فأجاب قائلًا: التلاوة لروح الميت يعني أن يقرأ القرآن وهو يريد أن يكون ثوابه لميت من المسلمين هذه المسألة محل خلاف بين أهل العلم على قولين: القول الأول: أن ذلك غير مشروع وأن الميت لا ينتفع به أي لا ينتفع بالقرآن في هذه الحال. القول الثاني: أنه ينتفع بذلك وأنه يجوز للإنسان أن يقرأ القرآن بنية أنه لفلان أو فلانة من المسلمين، سواء كان قريبًا أو غير قريب.
Jawaban : Tilawah  untuk roh orang mati yakni membaca al-Qur’an karena ingin memberikan pahalanya untuk mayyit (orang mati) yang muslim, masala h ini terdapat perselisihan diantara ahlul ilmi atas dua pendapat : Pertama, sungguh itu bukan perkara yang masyru’ (tidak disyariatkan) dan sungguh mayyit tidak mendapat manfaat dengan hal itu yakni tidak mendapatkan manfaat dengan pembacaan al-Qur’an pada perkara ini. Kedua, sesungguhnya mayyit mendapatkan manfaat dengan hal itu, dan sesungguhnya boleh bagi umat Islam untuk membaca al-Qur’an dengan meniatkan pahalanya untuk fulan atau fulanah yang beragama Islam, sama saja baik dekat atau tidak dekat (alias jauh).
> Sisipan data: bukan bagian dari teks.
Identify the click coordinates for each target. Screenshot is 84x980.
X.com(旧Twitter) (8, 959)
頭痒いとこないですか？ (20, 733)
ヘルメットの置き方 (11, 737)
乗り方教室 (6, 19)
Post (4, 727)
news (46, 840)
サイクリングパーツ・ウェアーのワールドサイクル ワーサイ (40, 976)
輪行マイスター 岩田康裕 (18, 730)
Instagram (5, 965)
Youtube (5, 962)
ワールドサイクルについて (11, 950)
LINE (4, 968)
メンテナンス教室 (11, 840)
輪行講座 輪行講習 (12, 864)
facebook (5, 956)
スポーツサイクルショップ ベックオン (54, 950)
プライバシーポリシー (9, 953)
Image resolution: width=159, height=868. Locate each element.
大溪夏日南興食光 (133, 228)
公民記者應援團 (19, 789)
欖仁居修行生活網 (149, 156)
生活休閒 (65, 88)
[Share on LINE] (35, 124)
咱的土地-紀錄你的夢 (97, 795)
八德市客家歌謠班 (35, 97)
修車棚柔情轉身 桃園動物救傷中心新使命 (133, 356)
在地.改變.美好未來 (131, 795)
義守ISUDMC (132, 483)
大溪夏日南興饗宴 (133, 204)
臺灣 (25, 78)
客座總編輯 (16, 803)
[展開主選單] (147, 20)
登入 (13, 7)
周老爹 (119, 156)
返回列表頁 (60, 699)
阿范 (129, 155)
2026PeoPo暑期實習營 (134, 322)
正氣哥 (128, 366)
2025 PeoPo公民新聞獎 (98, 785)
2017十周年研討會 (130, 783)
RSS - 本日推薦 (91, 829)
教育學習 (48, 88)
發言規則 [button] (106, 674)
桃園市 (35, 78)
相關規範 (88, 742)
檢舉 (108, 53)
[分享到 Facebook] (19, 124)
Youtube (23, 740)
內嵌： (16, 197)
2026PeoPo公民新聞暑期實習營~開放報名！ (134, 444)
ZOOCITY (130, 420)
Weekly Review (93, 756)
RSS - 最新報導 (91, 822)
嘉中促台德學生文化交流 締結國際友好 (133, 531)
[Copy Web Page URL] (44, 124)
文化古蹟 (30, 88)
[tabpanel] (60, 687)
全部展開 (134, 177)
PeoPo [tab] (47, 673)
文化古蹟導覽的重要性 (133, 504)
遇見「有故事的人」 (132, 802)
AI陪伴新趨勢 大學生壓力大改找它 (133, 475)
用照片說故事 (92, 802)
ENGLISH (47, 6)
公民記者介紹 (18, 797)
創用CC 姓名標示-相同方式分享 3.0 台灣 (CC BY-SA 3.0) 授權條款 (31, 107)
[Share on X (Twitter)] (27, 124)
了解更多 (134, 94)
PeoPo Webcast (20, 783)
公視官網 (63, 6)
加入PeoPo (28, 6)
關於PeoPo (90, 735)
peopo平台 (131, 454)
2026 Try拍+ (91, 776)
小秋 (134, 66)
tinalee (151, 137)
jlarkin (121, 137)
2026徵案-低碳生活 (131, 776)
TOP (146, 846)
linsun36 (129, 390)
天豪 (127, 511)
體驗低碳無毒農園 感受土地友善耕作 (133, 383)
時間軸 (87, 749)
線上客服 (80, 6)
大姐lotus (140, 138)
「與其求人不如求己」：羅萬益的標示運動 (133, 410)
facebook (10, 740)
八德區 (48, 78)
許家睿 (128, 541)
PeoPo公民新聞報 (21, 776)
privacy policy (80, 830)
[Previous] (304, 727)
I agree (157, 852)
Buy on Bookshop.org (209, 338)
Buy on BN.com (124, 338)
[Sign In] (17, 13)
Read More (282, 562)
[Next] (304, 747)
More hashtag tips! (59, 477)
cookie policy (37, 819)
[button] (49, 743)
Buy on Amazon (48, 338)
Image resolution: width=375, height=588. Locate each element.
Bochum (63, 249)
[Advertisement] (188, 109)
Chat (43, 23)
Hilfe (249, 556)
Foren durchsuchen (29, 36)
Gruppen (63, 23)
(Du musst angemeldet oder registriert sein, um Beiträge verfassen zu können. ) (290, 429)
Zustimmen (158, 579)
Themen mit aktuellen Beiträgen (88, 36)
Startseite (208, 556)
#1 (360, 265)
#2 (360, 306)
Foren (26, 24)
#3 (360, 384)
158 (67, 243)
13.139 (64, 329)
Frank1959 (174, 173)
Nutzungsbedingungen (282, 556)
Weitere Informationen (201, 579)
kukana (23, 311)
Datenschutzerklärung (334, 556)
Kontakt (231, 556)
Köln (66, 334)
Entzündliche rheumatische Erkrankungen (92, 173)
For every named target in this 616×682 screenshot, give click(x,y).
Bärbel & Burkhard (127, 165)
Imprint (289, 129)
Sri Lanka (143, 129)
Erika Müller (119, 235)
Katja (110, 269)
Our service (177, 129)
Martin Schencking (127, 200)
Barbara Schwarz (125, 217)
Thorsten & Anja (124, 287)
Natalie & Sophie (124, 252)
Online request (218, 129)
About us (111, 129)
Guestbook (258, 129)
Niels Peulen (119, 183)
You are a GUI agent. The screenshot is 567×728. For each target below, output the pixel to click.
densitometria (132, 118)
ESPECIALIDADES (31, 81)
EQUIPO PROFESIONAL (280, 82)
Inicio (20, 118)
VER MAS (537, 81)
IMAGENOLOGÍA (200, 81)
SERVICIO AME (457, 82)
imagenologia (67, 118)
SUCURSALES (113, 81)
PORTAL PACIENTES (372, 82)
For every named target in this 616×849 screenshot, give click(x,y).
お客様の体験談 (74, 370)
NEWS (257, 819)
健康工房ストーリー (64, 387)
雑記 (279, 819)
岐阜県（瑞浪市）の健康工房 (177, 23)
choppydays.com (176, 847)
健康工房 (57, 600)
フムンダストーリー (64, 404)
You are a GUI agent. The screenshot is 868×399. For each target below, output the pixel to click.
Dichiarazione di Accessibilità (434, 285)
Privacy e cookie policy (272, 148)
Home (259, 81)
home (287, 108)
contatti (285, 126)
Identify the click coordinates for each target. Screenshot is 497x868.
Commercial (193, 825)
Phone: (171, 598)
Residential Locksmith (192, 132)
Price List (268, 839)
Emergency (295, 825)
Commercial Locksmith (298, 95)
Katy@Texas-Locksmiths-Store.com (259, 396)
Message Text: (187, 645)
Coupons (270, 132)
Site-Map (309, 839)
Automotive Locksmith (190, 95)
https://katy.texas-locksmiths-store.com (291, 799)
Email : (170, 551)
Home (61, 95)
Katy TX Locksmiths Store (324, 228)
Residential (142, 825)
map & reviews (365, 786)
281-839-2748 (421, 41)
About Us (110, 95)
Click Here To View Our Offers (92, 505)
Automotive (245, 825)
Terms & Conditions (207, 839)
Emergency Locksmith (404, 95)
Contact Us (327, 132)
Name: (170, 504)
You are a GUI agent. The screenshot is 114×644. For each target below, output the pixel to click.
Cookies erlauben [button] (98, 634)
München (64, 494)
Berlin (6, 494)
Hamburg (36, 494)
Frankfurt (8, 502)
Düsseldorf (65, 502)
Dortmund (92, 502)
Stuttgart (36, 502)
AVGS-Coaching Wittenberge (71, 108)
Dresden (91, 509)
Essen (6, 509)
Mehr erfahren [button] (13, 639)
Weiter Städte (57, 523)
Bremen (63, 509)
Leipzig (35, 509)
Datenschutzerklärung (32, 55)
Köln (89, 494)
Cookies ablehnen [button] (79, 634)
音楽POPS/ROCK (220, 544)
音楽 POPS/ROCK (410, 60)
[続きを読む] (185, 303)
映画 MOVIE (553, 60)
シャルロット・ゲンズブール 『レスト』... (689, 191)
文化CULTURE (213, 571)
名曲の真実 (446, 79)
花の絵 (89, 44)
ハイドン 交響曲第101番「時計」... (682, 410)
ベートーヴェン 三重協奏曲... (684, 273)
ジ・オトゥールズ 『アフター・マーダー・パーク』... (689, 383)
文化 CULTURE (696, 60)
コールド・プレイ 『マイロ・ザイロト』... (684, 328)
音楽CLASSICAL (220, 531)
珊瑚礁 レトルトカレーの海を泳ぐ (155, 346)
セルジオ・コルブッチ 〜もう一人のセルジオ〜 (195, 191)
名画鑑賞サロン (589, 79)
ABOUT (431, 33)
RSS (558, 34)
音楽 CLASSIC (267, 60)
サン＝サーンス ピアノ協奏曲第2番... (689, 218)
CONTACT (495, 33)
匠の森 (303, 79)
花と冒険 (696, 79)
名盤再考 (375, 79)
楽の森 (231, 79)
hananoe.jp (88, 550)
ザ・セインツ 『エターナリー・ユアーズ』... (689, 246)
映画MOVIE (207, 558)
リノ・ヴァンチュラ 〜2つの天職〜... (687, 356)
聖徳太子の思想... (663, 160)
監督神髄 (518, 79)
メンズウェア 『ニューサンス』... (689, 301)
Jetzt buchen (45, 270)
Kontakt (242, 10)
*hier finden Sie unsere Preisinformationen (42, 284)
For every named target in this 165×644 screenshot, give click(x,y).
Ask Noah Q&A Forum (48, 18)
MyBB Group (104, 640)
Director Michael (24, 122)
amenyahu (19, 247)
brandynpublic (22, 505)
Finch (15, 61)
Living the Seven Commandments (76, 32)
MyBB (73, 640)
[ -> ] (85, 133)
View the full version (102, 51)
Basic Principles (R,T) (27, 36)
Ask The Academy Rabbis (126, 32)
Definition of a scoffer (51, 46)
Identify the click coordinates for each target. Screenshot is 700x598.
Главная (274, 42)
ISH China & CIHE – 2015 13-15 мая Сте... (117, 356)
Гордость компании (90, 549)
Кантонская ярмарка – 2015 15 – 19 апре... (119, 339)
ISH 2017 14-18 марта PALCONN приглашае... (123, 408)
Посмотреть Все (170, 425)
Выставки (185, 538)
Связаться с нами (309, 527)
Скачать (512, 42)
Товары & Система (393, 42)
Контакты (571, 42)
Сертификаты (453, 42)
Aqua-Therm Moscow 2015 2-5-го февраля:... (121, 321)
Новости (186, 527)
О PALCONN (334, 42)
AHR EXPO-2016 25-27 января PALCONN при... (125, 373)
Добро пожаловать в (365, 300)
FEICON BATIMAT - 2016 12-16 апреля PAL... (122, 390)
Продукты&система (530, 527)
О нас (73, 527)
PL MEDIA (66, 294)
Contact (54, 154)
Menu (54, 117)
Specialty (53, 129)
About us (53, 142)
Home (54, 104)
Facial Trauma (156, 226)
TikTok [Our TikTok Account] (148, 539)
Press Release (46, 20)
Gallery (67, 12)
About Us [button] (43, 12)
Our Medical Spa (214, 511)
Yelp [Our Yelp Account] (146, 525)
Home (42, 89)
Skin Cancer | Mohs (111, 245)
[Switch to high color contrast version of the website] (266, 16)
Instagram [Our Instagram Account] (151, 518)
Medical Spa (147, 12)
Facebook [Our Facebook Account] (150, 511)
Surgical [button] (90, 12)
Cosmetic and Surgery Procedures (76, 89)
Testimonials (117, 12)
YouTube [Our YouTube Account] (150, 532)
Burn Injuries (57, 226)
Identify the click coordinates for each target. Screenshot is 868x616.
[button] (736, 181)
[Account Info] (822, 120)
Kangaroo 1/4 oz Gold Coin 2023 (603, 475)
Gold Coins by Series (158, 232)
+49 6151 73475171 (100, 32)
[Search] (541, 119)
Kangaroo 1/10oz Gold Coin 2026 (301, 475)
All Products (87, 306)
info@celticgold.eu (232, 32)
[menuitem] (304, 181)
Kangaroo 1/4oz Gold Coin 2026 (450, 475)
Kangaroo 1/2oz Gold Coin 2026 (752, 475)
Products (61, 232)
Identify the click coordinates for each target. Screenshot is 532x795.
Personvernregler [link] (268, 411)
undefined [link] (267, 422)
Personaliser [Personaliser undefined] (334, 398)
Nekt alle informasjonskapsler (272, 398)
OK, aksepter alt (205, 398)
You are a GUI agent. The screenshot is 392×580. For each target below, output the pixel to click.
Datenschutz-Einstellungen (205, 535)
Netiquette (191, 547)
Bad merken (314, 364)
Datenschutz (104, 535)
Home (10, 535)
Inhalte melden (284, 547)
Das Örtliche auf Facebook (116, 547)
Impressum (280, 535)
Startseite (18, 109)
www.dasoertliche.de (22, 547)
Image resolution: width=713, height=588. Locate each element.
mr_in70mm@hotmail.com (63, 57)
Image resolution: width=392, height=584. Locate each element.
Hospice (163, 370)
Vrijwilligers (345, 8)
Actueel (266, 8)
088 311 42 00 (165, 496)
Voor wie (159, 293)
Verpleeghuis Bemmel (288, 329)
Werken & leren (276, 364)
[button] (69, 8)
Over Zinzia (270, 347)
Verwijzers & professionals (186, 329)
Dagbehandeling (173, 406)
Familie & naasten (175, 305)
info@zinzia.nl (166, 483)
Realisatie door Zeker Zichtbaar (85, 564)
والراجح: القول الثاني لأنه ورد في جنس العبادات جواز صرفها للميت، كما في حديث سعد ابن عبادة -رضي الله عنه- حين تصدق ببستانه لأمه، وكما في قصة الرجل الذي قال للنبي -صَلَّى اللَّهُ عَلَيْهِ وَسَلَّمَ-: «إن أمي افْتُلِتَت نفسها وأظنها لو تكلمت لتصدقت أفأتصدق عنها؟ قال النبي -صَلَّى اللَّهُ عَلَيْهِ وَسَلَّمَ-: "نعم» وهذه قضايا أعيان تدل على أن صرف جنس العبادات لأحد من المسلمين جائز وهو كذلك، ولكن أفضل من هذا أن تدعو للميت، وتجعل الأعمال الصالحة لنفسك لأن النبي -صَلَّى اللَّهُ عَلَيْهِ وَسَلَّمَ- قال: «إذا مات ابن آدم انقطع عمله إلا من ثلاث: صدقة جارية، أو علم ينتفع به، أو ولد صالح يدعو له» . ولم يقل: أو ولد صالح يتلو له أو يصلي له أو يصوم له أو يتصدق عنه بل قال: - «أو ولد صالح يدعو له» والسياق في سياق العمل، فدل ذلك على أن الأفضل أن يدعو الإنسان للميت لا أن يجعل له شيئًا من الأعمال الصالحة، والإنسان محتاج إلى العمل الصالح، أن يجد ثوابه له مدخرًا عند الله -عز وجل-.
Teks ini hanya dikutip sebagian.